Menurut saya mengubah mindset para pendamping haji dari orientasi
surplus pahala sentris ke pahala dan keselamatan sentris merupakan hal yang
penting untuk mengurangi resiko. Tidak ada artinya tujuan memperoleh pahala
yang lebih besar tetapi keselamatan tidak diperhatikan. Makanya, mindset mencari
keafdholan (keutamaan) harus diubah menjadi kemaqbulan. Bukankah haji yang
mabrur sudah cukup menjadi kendaraan seseorang untuk memasuki surga dan
keridlaan Allah. Sampai saat ini masih banyak tim pendamping haji yang merasa
bahwa

dirinya

paling

tahu

mengenai

medan

haji,

sehingga

dengan

pengetahuannya itu dijadikan sebagai justifikasi untuk mengajak para jamaah haji
dalam mengejar keutamaan haji. Sebagaimana contoh haji tahun ini (2015) yang
menuai masalah bagi jamaah haji Indonesia, sesungguhnya dipicu oleh ajakanajakan untuk menunaikan keutamaan haji dimaksud. Padahal Pemerintah Arab
Saudi sudah memberikan jadwal bagi jamaah Asia untuk melempar jumrah pada
jam tertentu, akan tetapi ada sekian banyak tim pemandu haji yang melakukan
berbeda dengan time schedule dimaksud.
Resiko kesehatan jamaah haji juga tinggi karena padatnya aktivitas saat
melakukan ibadah haji. Bermalam di Musdalifah di ruang terbuka, beratapkan
langit dan berlantai tanah yang dipenuhi dengan debu dan manusia yang sangat
padat dan diselimuti cuaca dingin. Lontar Jumroh sekali sehari selama tiga hari.
Perjalanan dari pemondokan ke Jamarat berjarak 2-5 km, sangat padat oleh
jemaah yang lalu lalang, dan berdesakan saat melontar jumroh. Sebelum
berangkat menunaikan ibadah haji, seyogyanya calon jemaah haji harus
melakukan persiapan- persiapan. Persiapan tentang ilmu manasik haji juga
persiapan fisik dan mental. Persiapan fisik dan mental meliputi pemeriksaan
kesehatan, persiapan dalam menghadapi perubahan cuaca dan iklim di negara
Saudi Arabia, persipan untuk menjaga kondisi fisik yang baik dan prima, sehingga
dapat menjalankan ibadah haji dengan optimal.

Masalah lain yang terjadi saat pemulangan jamaah haji.

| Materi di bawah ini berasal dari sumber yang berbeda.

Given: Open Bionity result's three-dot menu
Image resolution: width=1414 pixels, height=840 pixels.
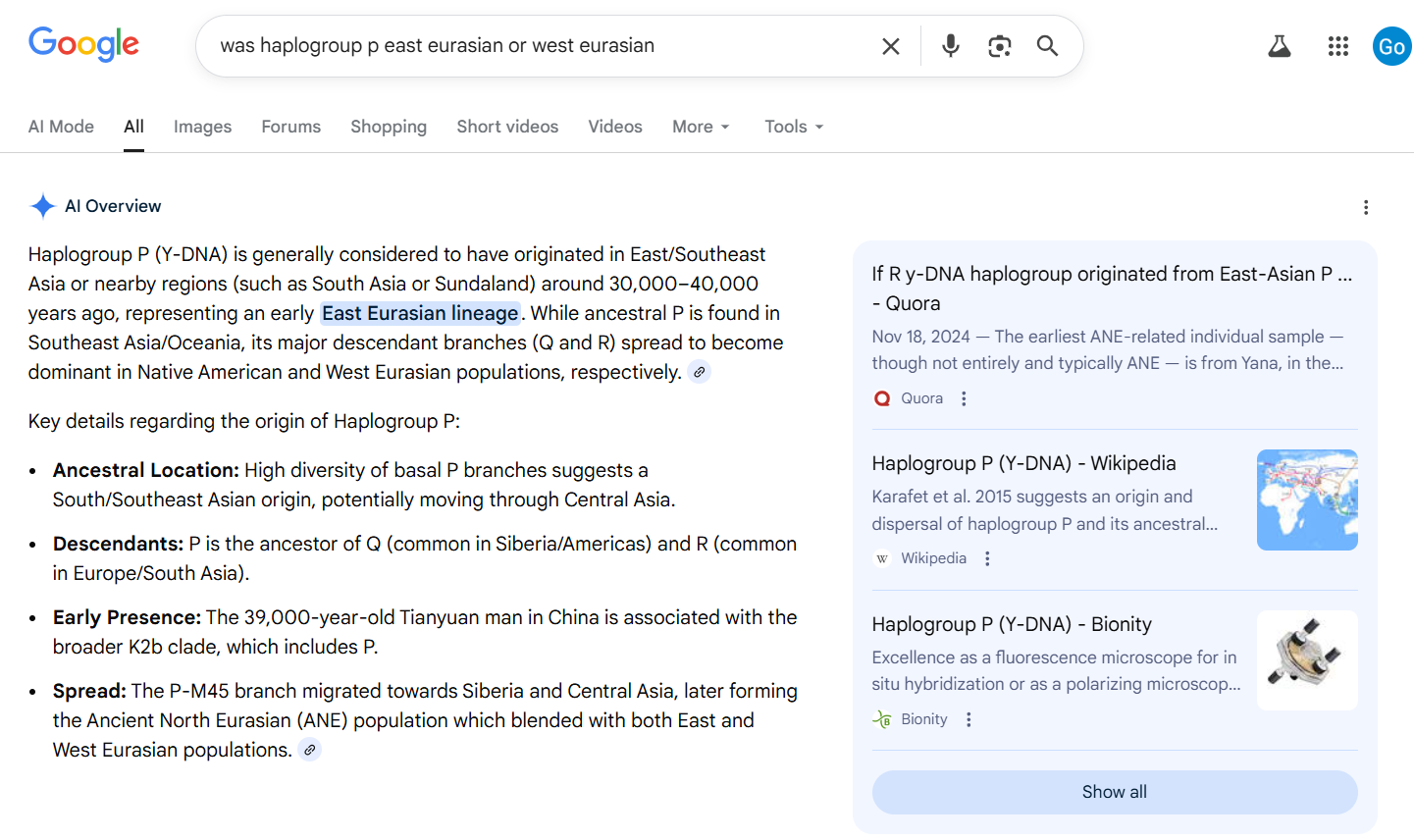Looking at the screenshot, I should coord(969,719).
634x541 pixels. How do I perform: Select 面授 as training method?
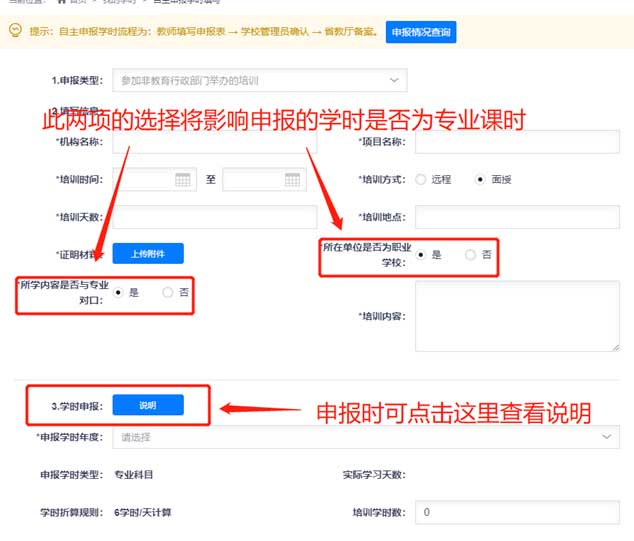click(481, 180)
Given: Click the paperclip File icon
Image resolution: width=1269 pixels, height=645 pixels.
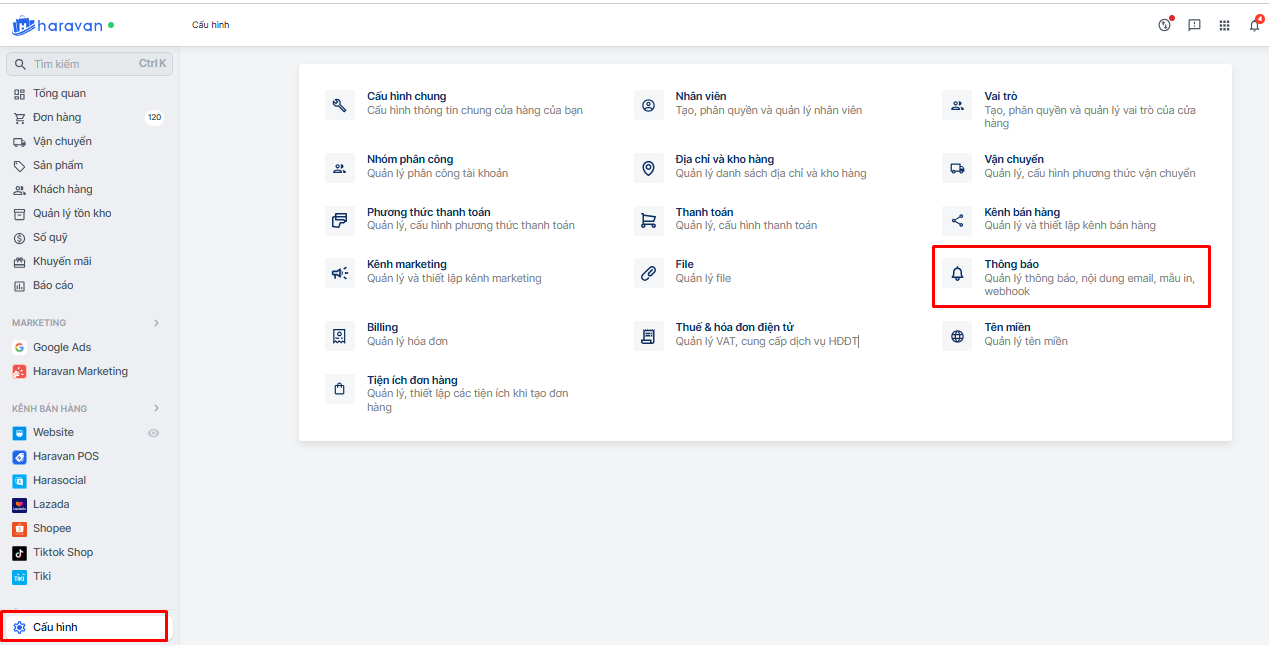Looking at the screenshot, I should click(x=648, y=273).
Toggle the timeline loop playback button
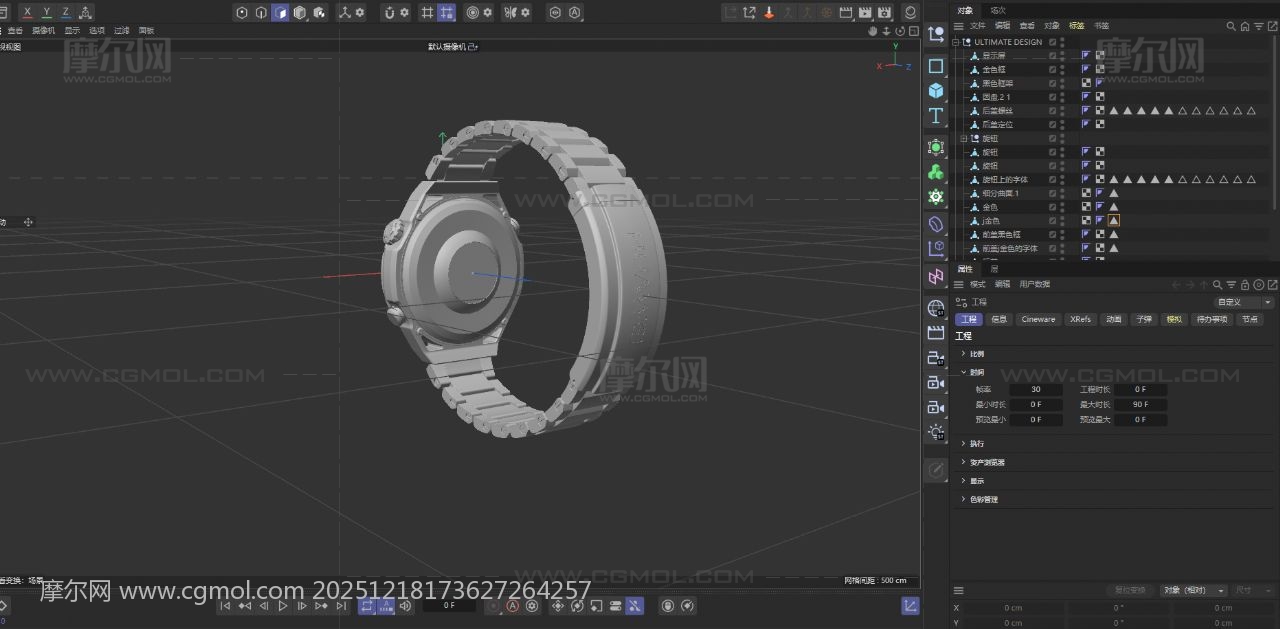 (x=367, y=606)
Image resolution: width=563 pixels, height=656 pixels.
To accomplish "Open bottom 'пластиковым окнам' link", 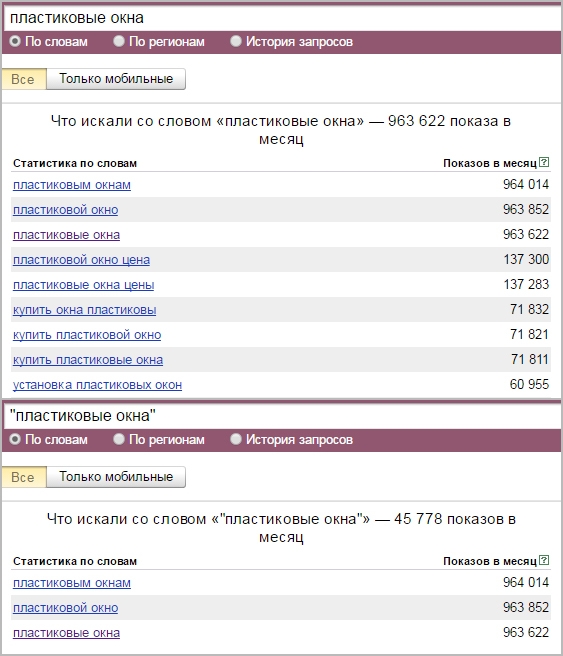I will click(72, 583).
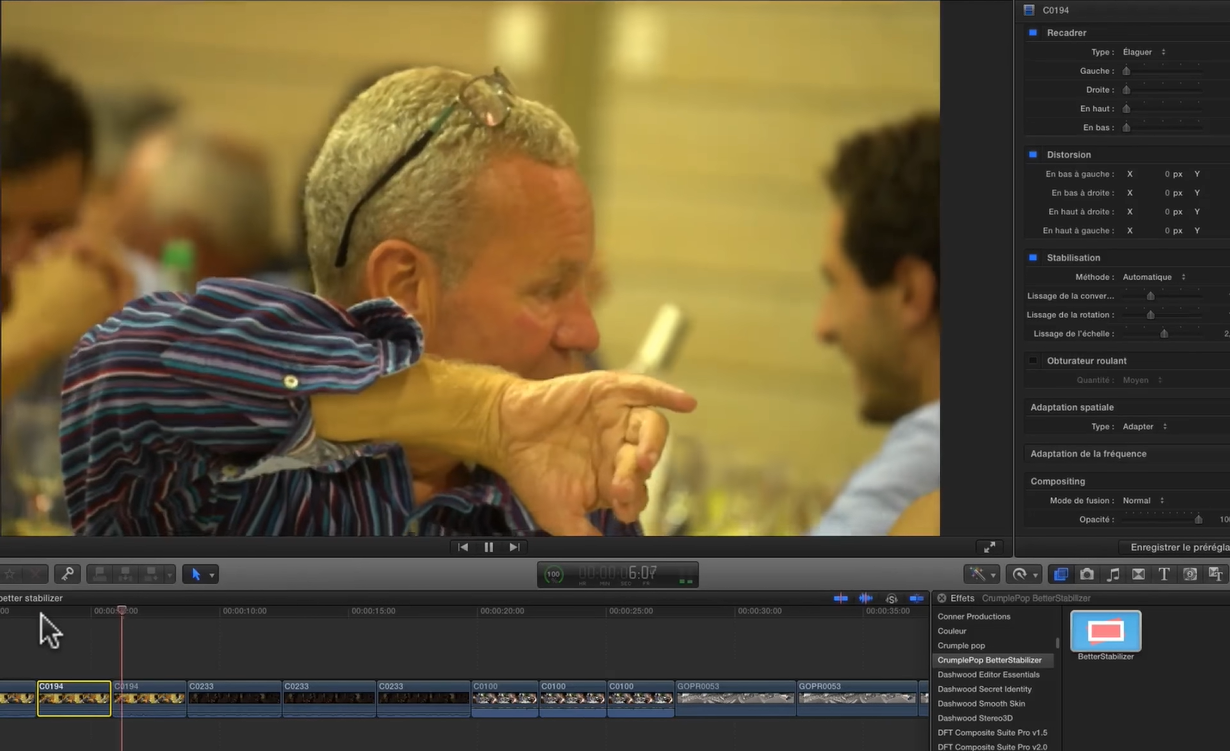Turn off the Stabilisation checkbox
Image resolution: width=1230 pixels, height=751 pixels.
pos(1033,258)

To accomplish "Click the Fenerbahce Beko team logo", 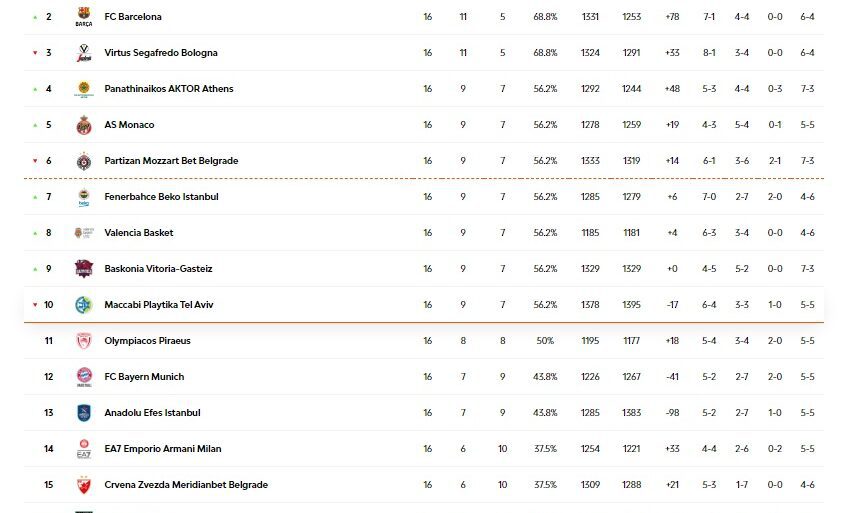I will point(84,197).
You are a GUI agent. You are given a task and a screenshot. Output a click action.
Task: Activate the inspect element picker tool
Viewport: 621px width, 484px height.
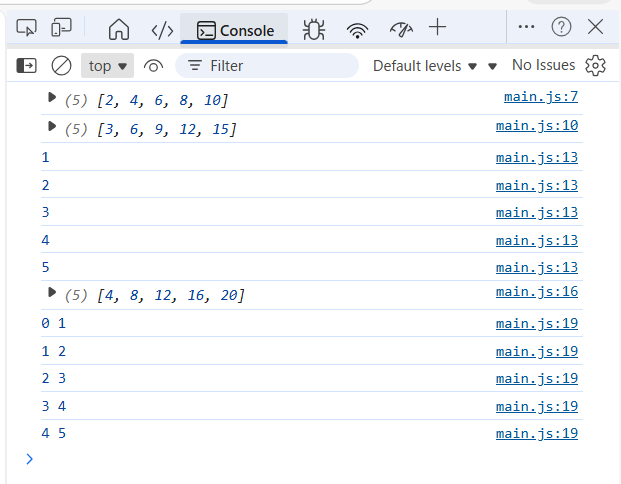click(x=27, y=28)
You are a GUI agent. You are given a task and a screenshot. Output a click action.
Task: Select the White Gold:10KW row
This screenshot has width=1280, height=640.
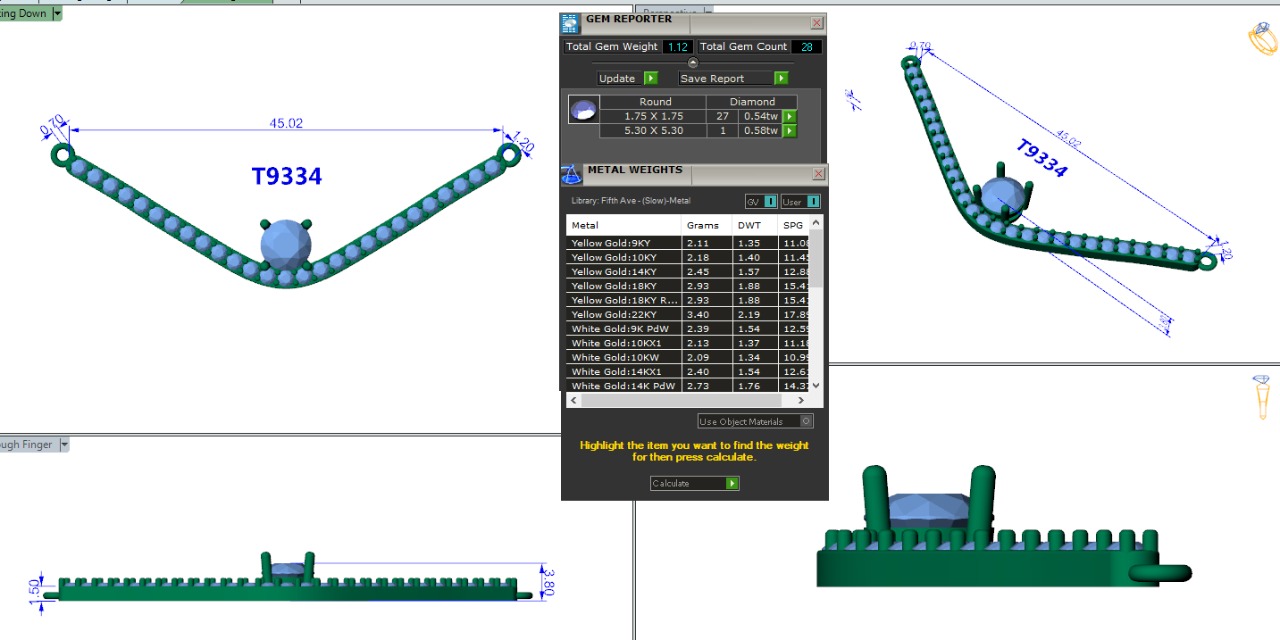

Urusan bagasi
jemaah haji yang overload dalam penerbangannya pulang, masih saja terjadi.
Bukan hanya akibat si jemaah haji yang membandel, namun juga pemahaman
petugas lapangan mengenai kuota berat bagasi ternyata belum seragam dan
prakteknya yang cenderung sekedar gugur kewajiban instansinya sendiri.
sebaiknya peraturan kuota bagasi kembali digiatkan. Meski sudah disosialisasikan
sedari awal dan ada tercantum di dalam buku panduan manasik, tidak ada
salahnya jemaah haji diingatkan lagi dan lagi. Sosialisasi serupa plus perbaikan
alur kerja dan koordinasi juga harus dilakukan kepada petugas di lapangan,
terutama dari Kementerian Agama yang sehari-hari berhubungan langsung dengan
jemaah haji. Agar tidak lagi menyampaikan informasi yang keliru atau terlalu dini
menggumpulkan tas koper jemaah haji. Kurangnya pemahaman yang diperparah
dengan informasi keliru, sangat merugikan jemaah haji. Aneka rupa cendera mata
berharga yang terlanjur mereka beli sebagai oleh-oleh bagi sanak keluarganya,
terpaksa ditinggal begitu saja di bandara tanpa ada kepastian jaminan bisa
mendapatkanya kembali setiba di embarkasi kelak.